Qui le croirait ? il n’y a pas un mot de cela dans l’Oraison pour Flaccus, ni dans aucun ouvrage de Cicéron. Il s’agit de quelques vexations dont on accusait Flaccus, qui avait exercé la préture dans l’Asie Mineure. Il était secrètement poursuivi par les Juifs, dont Rome était alors inondée : car ils avaient obtenu à force d’argent des priviléges à Rome, dans le temps même que Pompée, après Crassus, ayant pris Jérusalem, avait fait pendre leur roitelet Alexandre, fils d’Aristobule, Flaccus avait défendu qu’on fît passer des espèces d’or et d’argent à Jérusalem, parce que ces monnaies en revenaient altérées, et que le commerce en souffrait ; il avait fait saisir l’or qu’on y portait en fraude. Cet or, dit Cicéron, est encore dans le trésor ; Flaccus s’est conduit avec autant de désintéressement que Pompée.

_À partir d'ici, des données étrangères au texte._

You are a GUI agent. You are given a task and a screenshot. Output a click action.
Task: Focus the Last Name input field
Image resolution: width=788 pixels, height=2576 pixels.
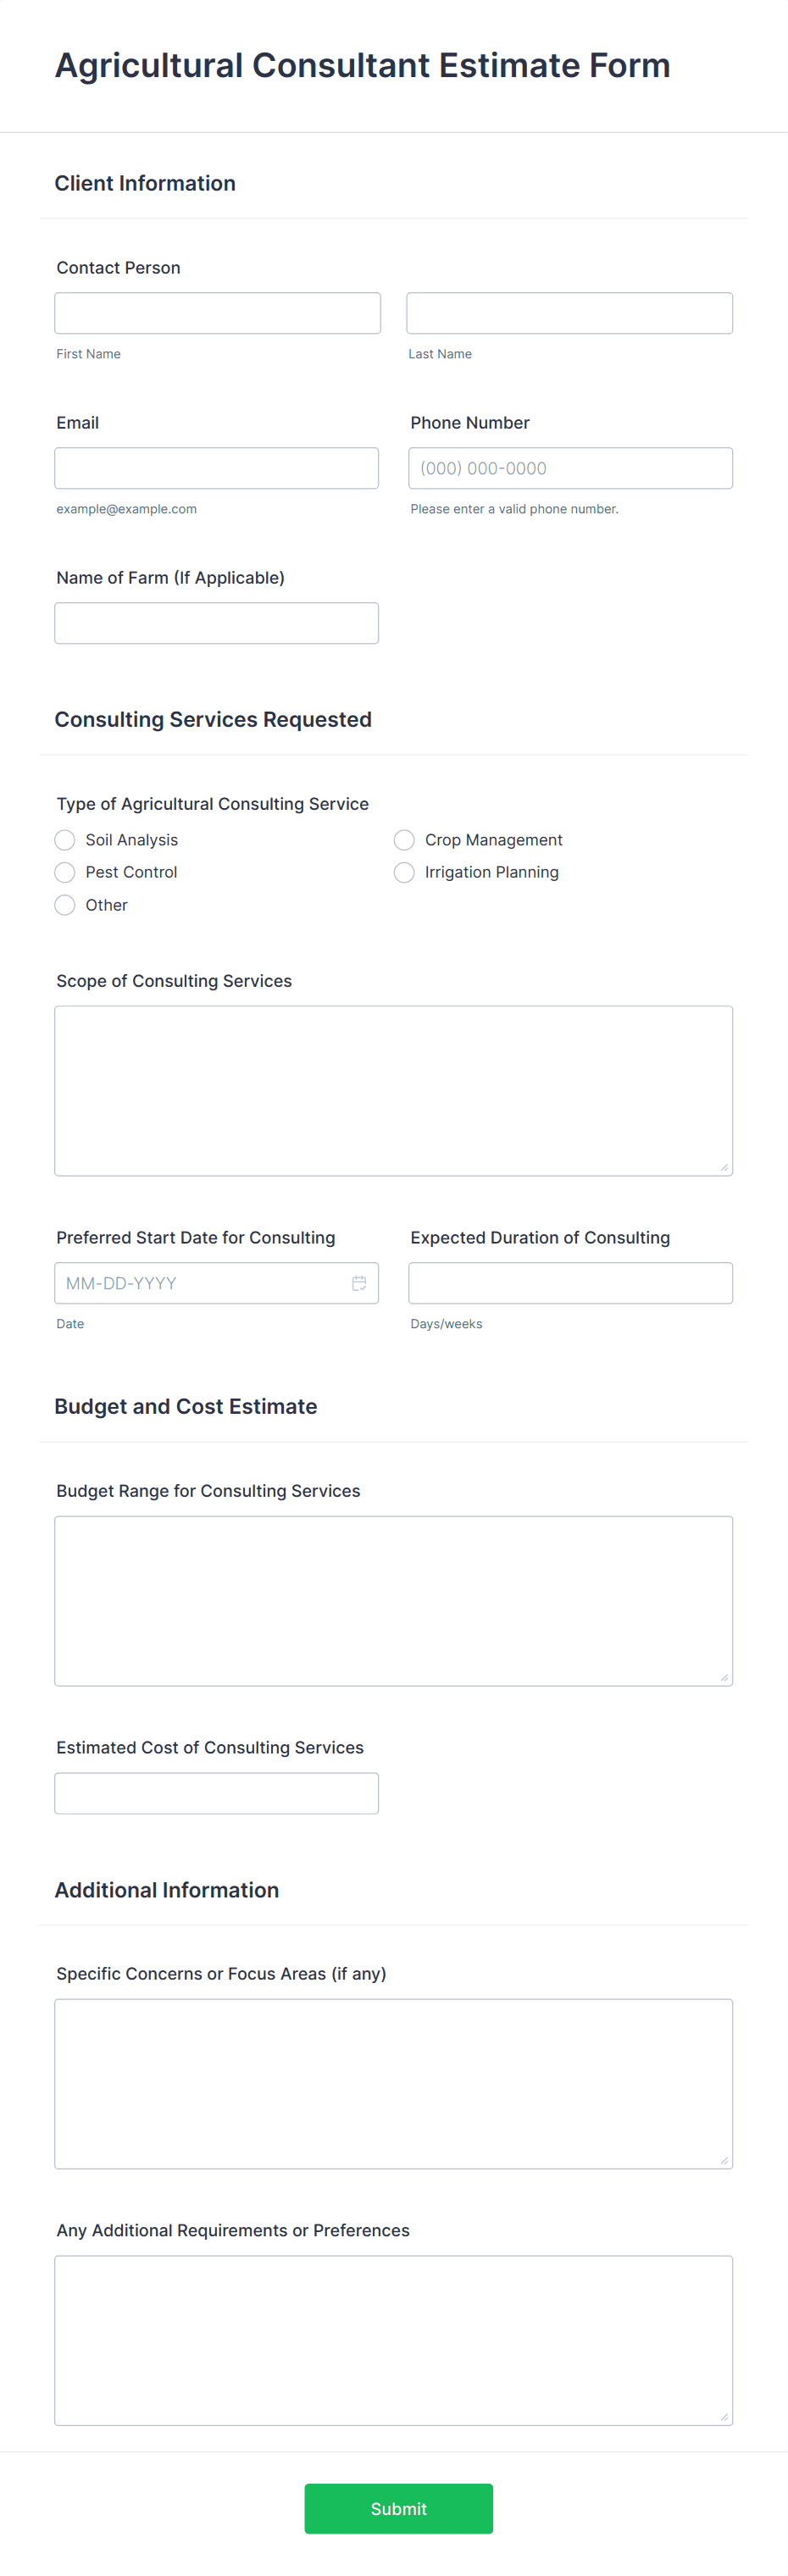pos(569,313)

Ensuite Cicéron, avec son ironie ordinaire, prononce ces paroles : « Chaque pays à sa religion ; nous avons la nôtre. Lorsque Jérusalem était encore libre, et que les Juifs étaient en paix, ces Juifs n’avaient pas moins en horreur la splendeur de cet empire, la dignité du nom romain, les institutions de nos ancêtres. Aujourd’hui cette nation a fait voir plus que jamais, par la force de ses

  1. Voyez l’article Idole, Idolâtre, Idolâtrie. (Note de Voltaire.)
  2. Préface de la iie partie du tome II de la Légation de Moïse, page 91. (Id.)